How fortunate we are to stay with a family in Kolkata. We’re grateful for the conversation, delicious meals, looking at old photographs, learning family history and stories, and the way they weave together with the larger history of India. How great it is to be in a neighborhood and walk to the market to shop for fruits and vegetables. We’re able to wash out our clothes and hang them on the line outside on the balcony. One evening we all sat together in front of the television eating dinner and watching a weekday nightly drama on Partition. Good to experience normal life.
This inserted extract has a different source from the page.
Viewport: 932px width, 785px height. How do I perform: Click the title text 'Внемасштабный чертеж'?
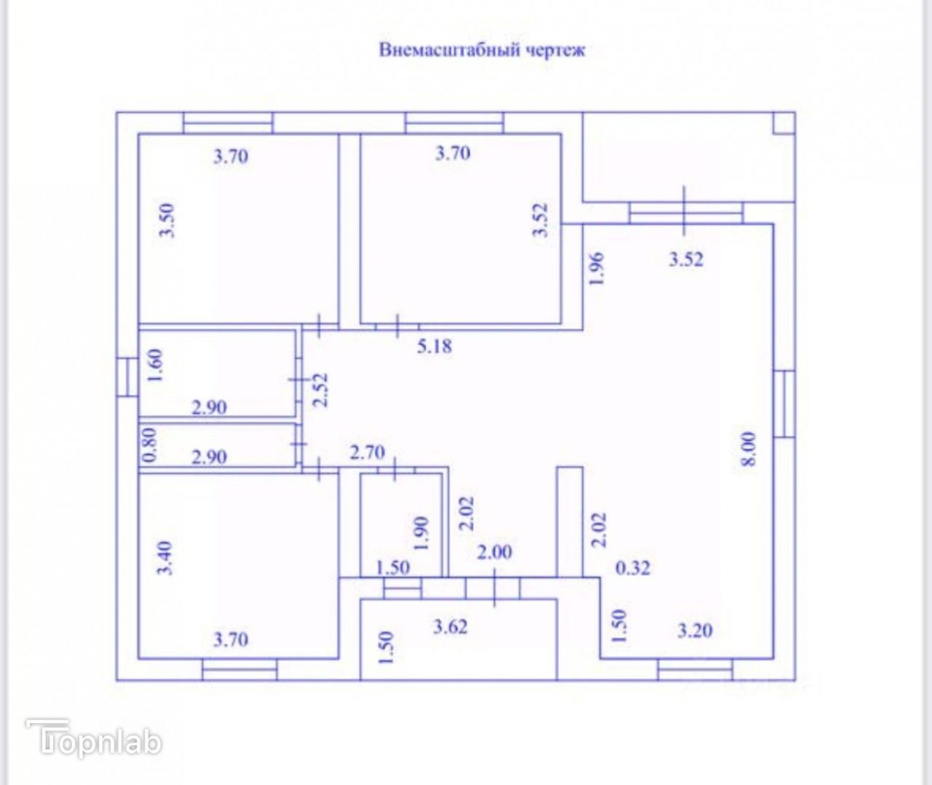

We’ve talked with the elder of the household. She is 84years old and her wedding was on the rooftop terrace of this house. She gave birth to her two children in the bedroom in which she now stays in a hospital bed. She has many stories to share.

We’ve visited the cemetery and the gravesites of family members.

When we get lost in the larger neighborhood, someone always shows up to lead us where we want to go. So much happens on the street corner right outside the house. Chickens are raised, sold, and slaughtered. Clothes, dishes, and bodies are washed. People sleep, sell grain, laugh, and play.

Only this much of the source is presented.